Retraites : en 30 ans, l'article 40 a été utilisé 25 fois pour retoquer des propositions de loi
Par Lorélie CarriveLe 8 juin, la majorité devrait tenter d'utiliser l'article 40 de la Constitution pour bloquer la proposition de loi du groupe Liot qui prévoit d'abroger la réforme des retraites. L'actualité braque les projecteurs sur ce dispositif méconnu pourtant régulièrement utilisé à l'Assemblée.
49.3, 47.1, RIP... La réforme des retraites aura décidément (re)mis en lumière des mécanismes législatifs relativement méconnus. Dernier en date : l' article 40 de la Constitution. Le 8 juin prochain, le groupe Liot - composé de députés centristes, corses, d'Outre-mer et de dissidents socialistes - soumettra ainsi au vote de l'Assemblée une proposition de loi visant à abroger le texte adopté au forceps il y a deux mois, et qui repousse à 64 ans l'âge légal de départ à la retraite. Pour faire barrage, la majorité devrait donc avoir recours à l'article 40 de la Constitution, selon lequel une proposition de loi (ou un amendement) n'est pas recevable si celle-ci ou celui-ci crée une "diminution des charges publiques" ou "la création ou l'aggravation d'une charge publique".
Totalement ou partiellement irrecevables
Si cet outil, dont les modalités d'applications sont détaillées dans l'article 89 du règlement de l'Assemblée nationale, a jusqu'ici rarement fait parler de lui, il n'en est pas moins régulièrement utilisé. Ainsi, depuis 1993, 25 propositions de loi ont été jugées totalement ou partiellement irrecevables sur ce fondement, selon un décompte mis en avant par l'entourage de la Première ministre Élisabeth Borne.
L'exemple le plus récent remonte à janvier 2021. L'Assemblée examine alors une proposition de réforme du courtage de l'assurance. Plusieurs alinéas prévoient d'élargir le périmètre de l'ACPR, autorité adossée à la Banque et France et qui contrôle les banques et les assurances. Ces missions supplémentaires induisant un coût pour l'institution, le président de la commission des finances (à l'époque le LR Éric Woerth), a déclaré les alinéas concernés irrecevables.
De la carte communale à la lutte contre la prostitution
En 1998, dans le cadre des débats sur le Pacte civil de solidarité, un article qui permettait aux couples homosexuels ayant conclu un PACS de se voir reconnaitre la qualité d'ayant-droit d'assuré social avait été jugé irrecevable par le bureau de la commission des finances. Avant d'être finalement réintégré quelques semaines plus tard, à la faveur des débats. Trois ans plus tôt, en 2001, l'article 40 avait déjà été mis en avant pour un texte sur les retraites. Déposé par le communiste Alain Bocquet, celui-ci ouvrait le droit à la retraite à taux plein pour les salariés ayant cotisé 40 annuités.
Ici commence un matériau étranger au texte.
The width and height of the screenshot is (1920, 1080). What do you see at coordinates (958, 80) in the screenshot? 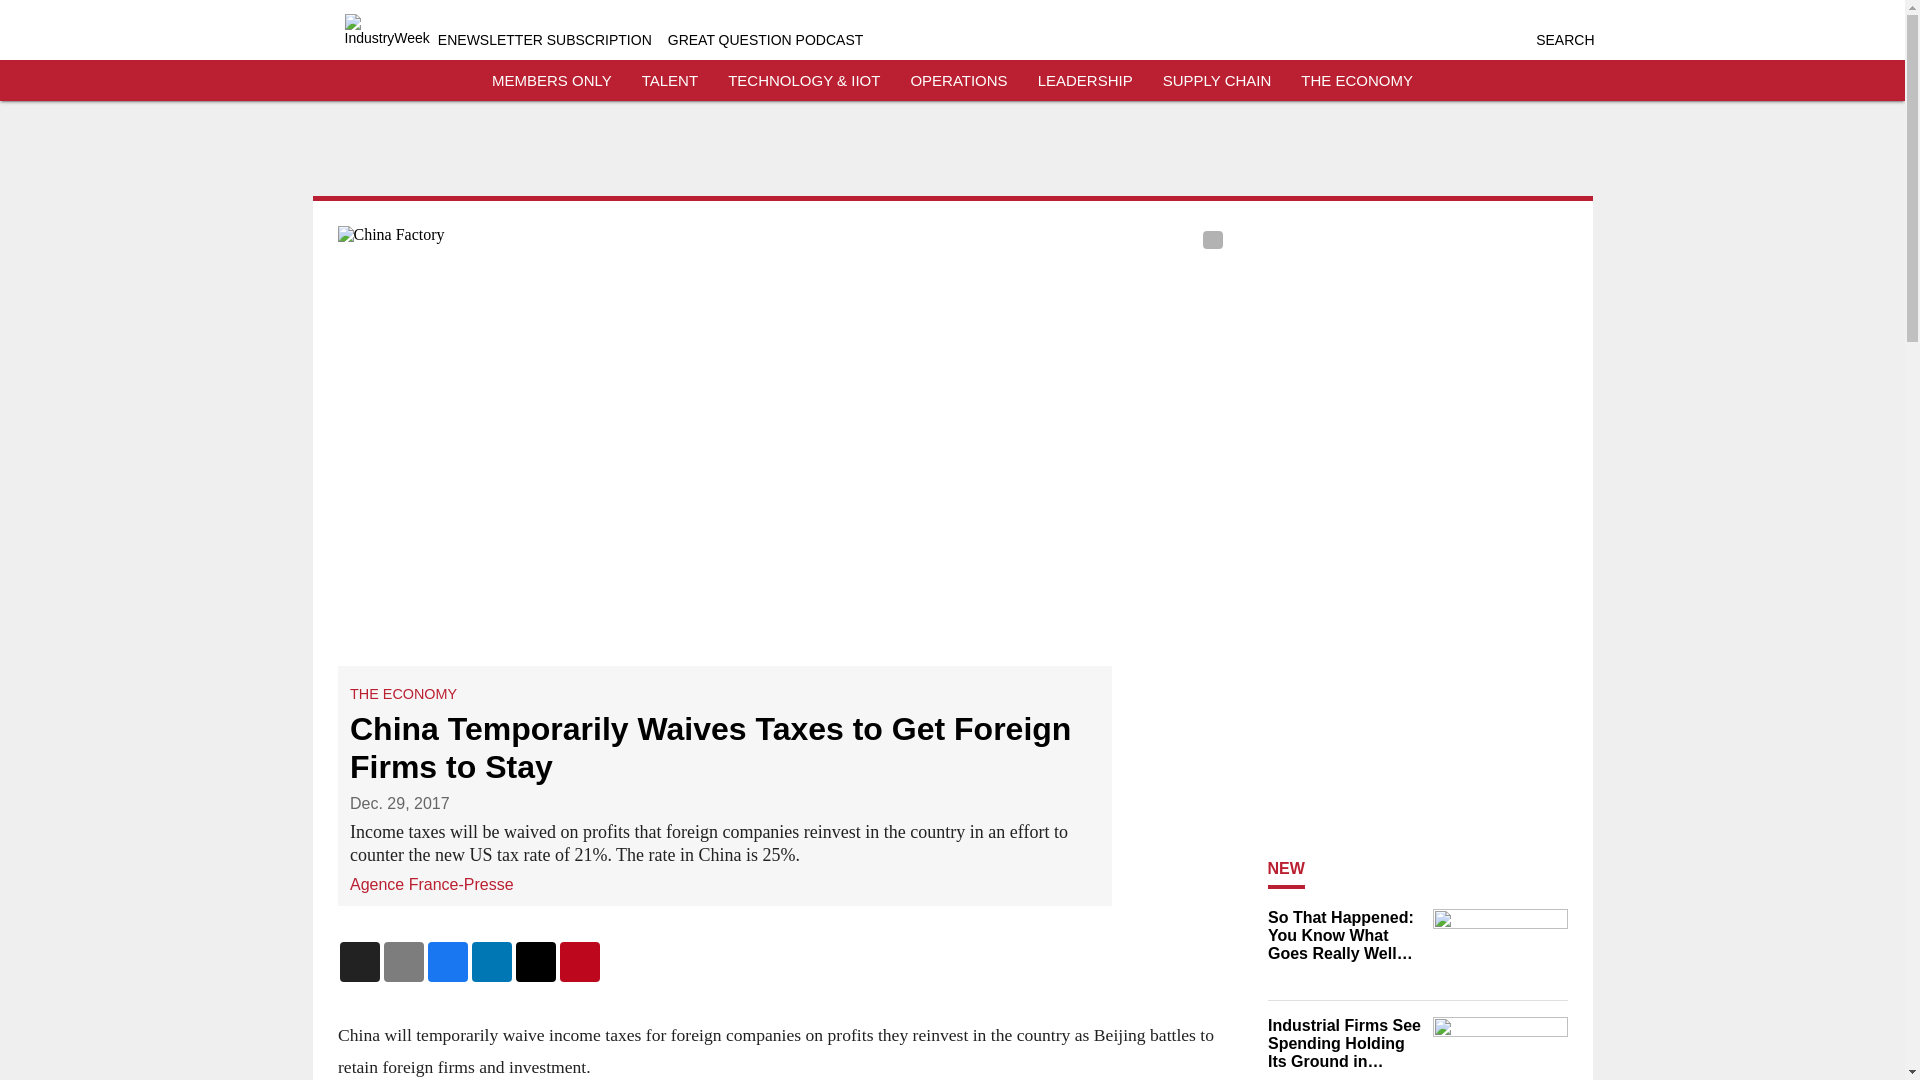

Idem pour une proposition de loi de juin 2015 renforçant la lutte contre la prostitution : le texte prévoyait le blocage des sites internet proposant un accès à des prostituées. Saisi par l'écologiste Sergio Coronado, le président de la commission des finances Gilles Carrez avait retoqué la mesure, estimant que celle-ci représentait une charge supplémentaire pour l'État. On peut également citer, pêle-mêle, la proposition de loi Économie bleue (2015), celles sur l'assouplissement des règles relatives à la refonte de la carte communale (2012) ou l'évolution institutionnelle de la Nouvelle-Calédonie et Mayotte (2009).
On notera par ailleurs un recours important à cet article sous la XIIIe législature (2007-2012), lors du mandat de Nicolas Sarkozy. La présidence de la commission des finances était alors aux mains du PS, assurée par Didier Migaud puis Jérôme Cahuzac.